What is being asked:
Turn everything from the start of the records below down to the line containing "Select the Talla" into a Markdown table with a Number column and a Text column, skipping blank lines.

Items:

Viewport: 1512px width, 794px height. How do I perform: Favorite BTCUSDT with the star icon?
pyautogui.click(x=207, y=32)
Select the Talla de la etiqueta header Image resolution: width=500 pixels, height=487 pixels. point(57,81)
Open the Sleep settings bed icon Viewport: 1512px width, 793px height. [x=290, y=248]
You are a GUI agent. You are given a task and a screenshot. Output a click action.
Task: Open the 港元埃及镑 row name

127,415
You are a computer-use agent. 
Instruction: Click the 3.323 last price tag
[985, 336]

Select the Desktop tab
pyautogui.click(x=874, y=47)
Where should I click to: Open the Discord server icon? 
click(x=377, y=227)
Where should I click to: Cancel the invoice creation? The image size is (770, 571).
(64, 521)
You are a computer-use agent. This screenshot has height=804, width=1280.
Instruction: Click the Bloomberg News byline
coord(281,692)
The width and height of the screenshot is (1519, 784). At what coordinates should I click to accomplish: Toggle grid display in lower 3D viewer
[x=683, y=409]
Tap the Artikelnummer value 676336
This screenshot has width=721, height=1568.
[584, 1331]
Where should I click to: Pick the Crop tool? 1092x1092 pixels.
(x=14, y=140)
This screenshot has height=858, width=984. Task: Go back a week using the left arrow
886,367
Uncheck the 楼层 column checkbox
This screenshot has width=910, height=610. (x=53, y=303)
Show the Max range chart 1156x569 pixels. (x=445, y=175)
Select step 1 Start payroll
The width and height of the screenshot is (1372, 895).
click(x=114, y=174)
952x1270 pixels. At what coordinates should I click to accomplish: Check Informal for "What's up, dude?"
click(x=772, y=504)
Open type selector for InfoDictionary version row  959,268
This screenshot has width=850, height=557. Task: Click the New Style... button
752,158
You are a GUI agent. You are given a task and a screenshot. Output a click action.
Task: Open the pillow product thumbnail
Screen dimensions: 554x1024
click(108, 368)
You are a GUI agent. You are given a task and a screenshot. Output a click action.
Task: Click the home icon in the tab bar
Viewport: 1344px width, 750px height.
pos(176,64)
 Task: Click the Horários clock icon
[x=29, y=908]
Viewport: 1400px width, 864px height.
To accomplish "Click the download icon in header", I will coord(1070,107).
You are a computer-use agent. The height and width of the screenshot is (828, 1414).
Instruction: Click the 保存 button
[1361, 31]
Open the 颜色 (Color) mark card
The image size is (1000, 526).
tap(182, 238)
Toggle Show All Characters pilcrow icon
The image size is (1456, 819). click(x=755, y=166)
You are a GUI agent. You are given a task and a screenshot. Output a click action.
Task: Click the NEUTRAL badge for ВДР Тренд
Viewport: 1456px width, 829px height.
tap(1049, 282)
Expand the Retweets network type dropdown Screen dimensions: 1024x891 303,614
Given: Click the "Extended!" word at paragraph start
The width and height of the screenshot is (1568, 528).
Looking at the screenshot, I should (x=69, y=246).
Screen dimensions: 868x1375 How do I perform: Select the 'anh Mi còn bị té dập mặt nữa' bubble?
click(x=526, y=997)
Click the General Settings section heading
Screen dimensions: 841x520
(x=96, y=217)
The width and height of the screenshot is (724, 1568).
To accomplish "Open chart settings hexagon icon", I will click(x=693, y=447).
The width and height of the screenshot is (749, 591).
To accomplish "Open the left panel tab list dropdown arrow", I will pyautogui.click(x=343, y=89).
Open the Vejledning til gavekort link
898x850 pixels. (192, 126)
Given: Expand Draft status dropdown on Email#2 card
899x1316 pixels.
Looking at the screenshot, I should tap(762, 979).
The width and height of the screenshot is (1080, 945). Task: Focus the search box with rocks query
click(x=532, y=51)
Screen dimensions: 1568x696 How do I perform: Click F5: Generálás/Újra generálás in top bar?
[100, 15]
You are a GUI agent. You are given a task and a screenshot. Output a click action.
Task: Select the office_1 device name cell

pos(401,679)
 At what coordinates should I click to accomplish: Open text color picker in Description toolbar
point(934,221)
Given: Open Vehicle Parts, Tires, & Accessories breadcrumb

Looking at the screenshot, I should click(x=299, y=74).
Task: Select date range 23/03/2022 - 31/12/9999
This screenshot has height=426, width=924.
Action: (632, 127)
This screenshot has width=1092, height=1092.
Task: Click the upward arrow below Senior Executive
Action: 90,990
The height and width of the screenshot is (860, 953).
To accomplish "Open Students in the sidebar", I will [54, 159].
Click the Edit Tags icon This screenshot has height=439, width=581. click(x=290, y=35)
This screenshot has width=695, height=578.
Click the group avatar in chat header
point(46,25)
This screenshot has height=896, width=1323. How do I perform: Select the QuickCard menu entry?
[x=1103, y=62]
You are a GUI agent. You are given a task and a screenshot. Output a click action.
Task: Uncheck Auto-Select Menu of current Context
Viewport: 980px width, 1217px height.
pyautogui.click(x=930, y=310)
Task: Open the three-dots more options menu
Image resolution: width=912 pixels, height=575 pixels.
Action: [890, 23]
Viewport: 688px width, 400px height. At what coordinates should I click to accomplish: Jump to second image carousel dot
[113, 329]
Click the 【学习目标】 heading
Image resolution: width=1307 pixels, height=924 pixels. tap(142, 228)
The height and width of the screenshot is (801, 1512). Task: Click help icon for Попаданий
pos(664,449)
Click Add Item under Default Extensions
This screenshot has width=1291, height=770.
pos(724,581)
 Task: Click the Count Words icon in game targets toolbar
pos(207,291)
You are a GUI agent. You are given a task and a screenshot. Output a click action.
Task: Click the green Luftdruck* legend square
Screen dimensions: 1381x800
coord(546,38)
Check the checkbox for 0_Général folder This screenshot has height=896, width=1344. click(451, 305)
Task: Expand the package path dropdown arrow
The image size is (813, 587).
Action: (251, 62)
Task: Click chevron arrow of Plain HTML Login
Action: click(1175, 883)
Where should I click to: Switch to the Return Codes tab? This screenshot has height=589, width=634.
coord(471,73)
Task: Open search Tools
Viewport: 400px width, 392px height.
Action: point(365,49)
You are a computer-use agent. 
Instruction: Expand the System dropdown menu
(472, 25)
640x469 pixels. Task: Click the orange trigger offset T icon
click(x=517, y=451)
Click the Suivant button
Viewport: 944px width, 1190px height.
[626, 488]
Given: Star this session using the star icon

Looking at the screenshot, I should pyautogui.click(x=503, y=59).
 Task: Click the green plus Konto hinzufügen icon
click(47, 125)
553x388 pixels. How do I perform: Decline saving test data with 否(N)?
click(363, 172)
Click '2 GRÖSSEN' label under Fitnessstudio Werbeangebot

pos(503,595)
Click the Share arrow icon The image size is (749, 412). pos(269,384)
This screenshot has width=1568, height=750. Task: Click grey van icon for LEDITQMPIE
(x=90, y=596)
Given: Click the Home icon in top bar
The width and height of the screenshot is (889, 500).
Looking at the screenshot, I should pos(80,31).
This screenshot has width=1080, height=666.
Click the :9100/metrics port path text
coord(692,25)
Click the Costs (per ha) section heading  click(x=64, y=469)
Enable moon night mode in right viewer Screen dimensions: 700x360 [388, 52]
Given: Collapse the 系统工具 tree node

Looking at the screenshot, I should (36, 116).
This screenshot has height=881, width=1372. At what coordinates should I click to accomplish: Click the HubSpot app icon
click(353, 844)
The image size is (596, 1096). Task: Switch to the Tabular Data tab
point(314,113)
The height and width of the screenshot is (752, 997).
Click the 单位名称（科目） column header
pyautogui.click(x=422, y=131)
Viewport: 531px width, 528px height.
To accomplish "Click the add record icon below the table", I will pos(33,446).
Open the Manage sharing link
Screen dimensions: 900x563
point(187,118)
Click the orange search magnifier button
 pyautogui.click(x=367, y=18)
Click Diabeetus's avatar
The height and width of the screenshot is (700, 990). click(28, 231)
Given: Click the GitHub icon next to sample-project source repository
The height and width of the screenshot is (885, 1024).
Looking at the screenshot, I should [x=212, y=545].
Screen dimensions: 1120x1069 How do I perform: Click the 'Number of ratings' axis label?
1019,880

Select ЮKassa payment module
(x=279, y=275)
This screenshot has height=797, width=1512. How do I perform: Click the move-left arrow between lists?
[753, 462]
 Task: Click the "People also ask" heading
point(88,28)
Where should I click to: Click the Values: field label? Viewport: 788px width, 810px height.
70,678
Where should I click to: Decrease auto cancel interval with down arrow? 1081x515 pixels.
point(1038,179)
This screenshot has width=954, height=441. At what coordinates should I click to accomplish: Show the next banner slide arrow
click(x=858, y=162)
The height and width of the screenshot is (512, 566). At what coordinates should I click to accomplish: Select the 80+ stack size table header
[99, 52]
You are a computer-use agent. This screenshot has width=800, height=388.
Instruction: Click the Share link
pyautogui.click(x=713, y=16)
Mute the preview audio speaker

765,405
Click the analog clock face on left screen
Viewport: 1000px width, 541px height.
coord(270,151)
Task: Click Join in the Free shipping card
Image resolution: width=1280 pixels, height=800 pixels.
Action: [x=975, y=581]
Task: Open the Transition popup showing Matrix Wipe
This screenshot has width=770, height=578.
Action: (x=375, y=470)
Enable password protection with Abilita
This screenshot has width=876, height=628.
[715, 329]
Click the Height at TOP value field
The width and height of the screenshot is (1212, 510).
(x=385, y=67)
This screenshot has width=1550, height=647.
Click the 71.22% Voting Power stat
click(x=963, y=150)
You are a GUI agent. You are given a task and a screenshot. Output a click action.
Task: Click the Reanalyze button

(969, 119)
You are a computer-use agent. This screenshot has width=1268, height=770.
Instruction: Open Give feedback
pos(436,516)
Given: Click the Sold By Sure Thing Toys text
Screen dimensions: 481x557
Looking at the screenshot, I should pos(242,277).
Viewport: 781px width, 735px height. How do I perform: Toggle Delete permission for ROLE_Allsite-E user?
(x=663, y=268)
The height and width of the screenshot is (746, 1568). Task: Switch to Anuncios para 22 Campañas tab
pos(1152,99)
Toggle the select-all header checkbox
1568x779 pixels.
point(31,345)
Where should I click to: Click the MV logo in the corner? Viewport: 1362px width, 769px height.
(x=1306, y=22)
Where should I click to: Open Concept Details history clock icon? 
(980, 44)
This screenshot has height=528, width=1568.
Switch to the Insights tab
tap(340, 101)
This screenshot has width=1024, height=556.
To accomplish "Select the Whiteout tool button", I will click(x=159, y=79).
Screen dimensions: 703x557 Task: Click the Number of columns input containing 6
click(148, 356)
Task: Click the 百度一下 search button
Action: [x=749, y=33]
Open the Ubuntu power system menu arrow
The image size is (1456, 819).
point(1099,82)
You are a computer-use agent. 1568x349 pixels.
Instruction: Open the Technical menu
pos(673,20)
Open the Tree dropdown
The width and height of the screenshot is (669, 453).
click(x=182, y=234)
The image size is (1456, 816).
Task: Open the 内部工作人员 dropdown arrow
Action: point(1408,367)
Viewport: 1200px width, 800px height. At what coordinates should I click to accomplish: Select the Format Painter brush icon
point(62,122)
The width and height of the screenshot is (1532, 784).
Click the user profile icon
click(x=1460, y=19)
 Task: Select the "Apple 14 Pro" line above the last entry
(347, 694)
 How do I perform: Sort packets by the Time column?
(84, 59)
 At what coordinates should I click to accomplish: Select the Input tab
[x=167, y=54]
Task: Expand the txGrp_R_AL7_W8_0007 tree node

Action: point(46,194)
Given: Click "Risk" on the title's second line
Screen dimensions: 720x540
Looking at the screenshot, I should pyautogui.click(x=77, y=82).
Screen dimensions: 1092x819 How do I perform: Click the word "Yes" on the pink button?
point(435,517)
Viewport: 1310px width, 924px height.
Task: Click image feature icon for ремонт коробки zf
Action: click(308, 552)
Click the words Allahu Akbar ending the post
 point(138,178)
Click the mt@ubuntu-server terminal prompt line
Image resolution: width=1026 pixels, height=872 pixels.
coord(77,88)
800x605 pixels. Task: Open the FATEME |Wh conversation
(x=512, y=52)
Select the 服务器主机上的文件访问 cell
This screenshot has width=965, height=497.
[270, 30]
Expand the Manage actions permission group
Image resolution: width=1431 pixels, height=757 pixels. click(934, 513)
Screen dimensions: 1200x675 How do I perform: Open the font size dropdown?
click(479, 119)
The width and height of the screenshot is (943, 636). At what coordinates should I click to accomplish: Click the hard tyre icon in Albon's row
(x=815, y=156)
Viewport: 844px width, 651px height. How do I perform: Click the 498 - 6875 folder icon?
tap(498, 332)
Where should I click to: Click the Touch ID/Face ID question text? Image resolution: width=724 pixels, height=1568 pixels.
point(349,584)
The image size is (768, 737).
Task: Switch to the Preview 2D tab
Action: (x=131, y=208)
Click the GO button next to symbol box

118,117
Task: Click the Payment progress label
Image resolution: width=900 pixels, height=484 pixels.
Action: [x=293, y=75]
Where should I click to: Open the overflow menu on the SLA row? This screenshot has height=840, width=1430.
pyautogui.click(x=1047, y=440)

Result of this exercise:
| Number | Text |
|---|---|
| 1 | Viewport: 1512px width, 794px height. How do I perform: Favorite BTCUSDT with the star icon? |
| 2 | pyautogui.click(x=207, y=32) |
| 3 | Select the Talla de la etiqueta header Image resolution: width=500 pixels, height=487 pixels. point(57,81) |